Davis kicks it up a notch as even-tempered DI Keith Tyrell (A Fine and Private Place, 2001) gets walloped from all sides by villainy from without and treachery from within.
It’s bad enough that the bodies of young blonds keep washing up from the rivers that flow through the Forest of Dean. First is Julie Parry, who lived quietly in Murren Terrace with her grandmother; then come teenaged Tina Halliwell, hard-bitten Shelley Watts, and finally Fay Ryder, who went out with friends one evening and never returned home. It’s still worse when Mandy Stone’s two hellions, trying to dam a local stream, dig up the skeleton of an infant, buried no one knows how long ago. But worst of all is the constant abuse Tyrell endures at the hands of his superior, DCI Richard Whittaker: the insults, the accusations of incompetence, the changing assignments that sorely try the saintly sleuth even as he responds calmly and patiently (as his clinical psychologist wife, the beautiful Jenny, has taught him) to his chief’s never-ending gibes.
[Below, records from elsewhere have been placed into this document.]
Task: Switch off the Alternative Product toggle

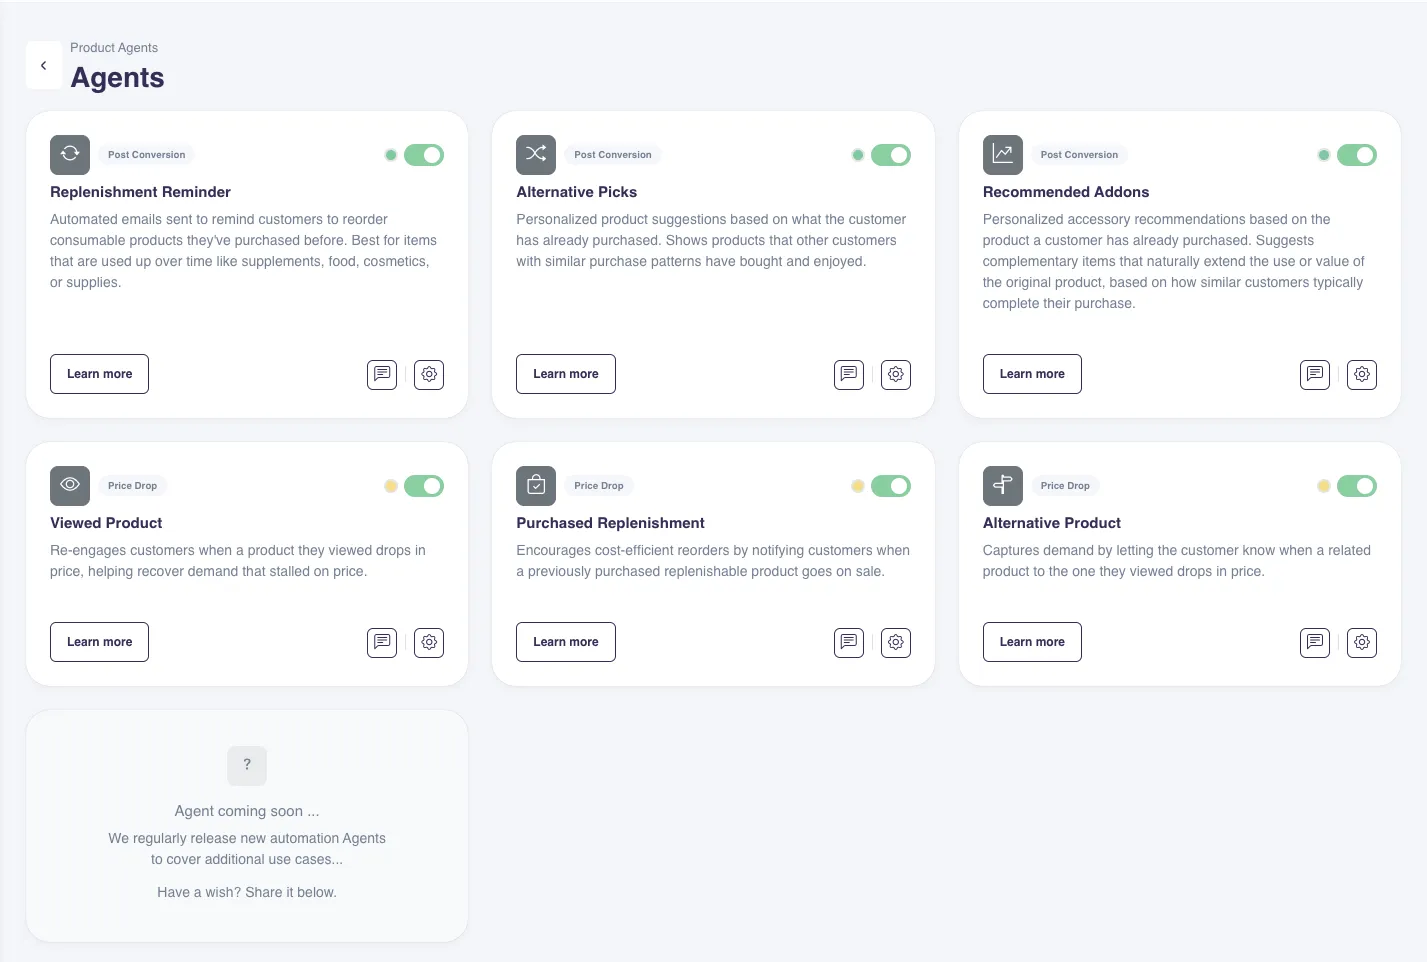Action: [x=1357, y=486]
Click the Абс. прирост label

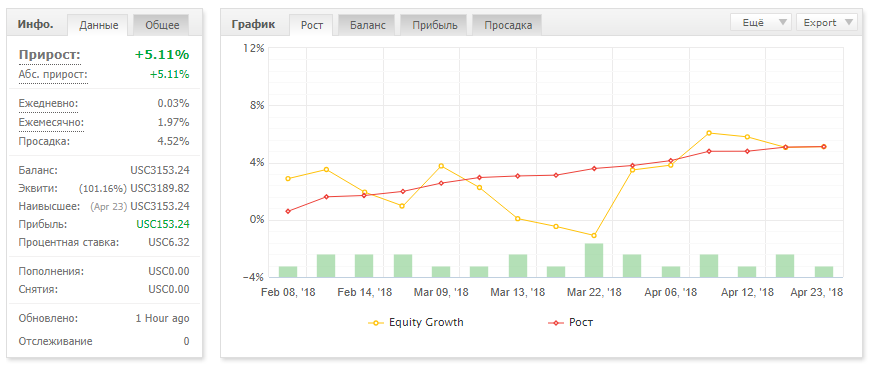(x=53, y=74)
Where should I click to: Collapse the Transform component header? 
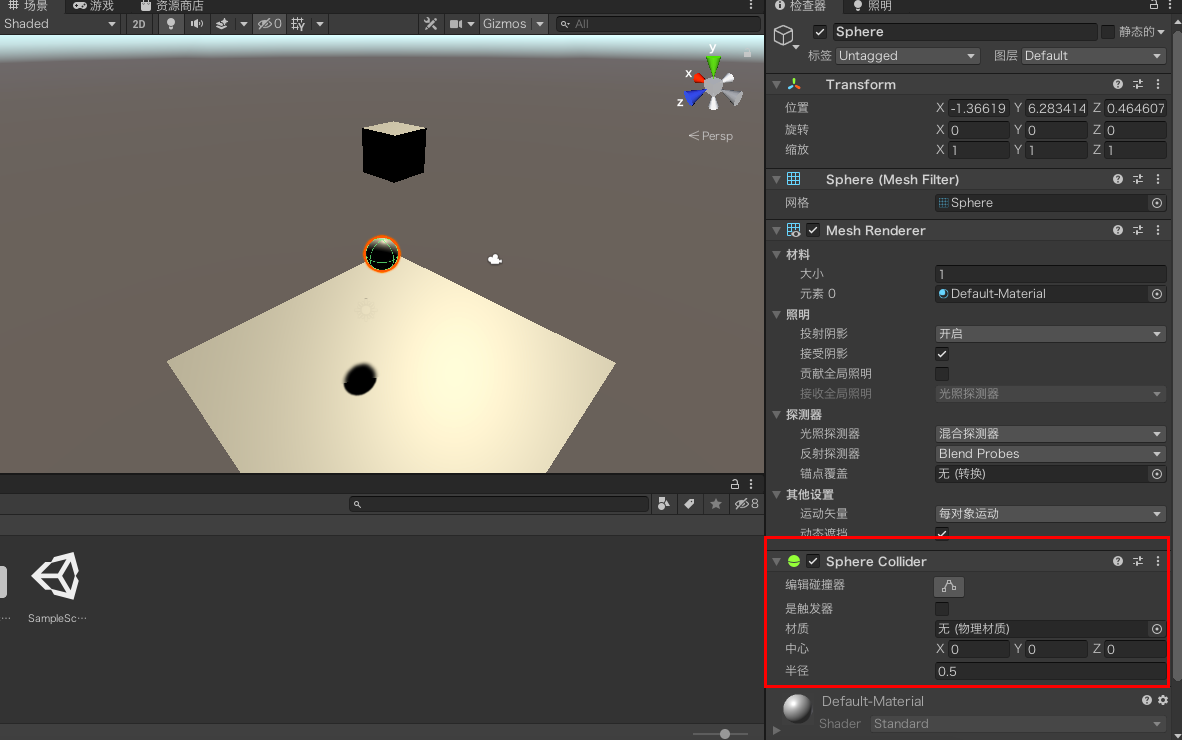pos(777,84)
Even the loyalty of DS Brian Clarke, the respect of DC Mickey Walsh, and the quiet support of WPC Rose Walker can’t help their mentor when the mischief Whittaker sets in motion threatens both Tyrell’s career and the case he’s built so carefully against a cold-blooded killer.
Tyrell’s monumental forbearance with his monstrous superior strains the credibility of this well-plotted and solidly executed procedural.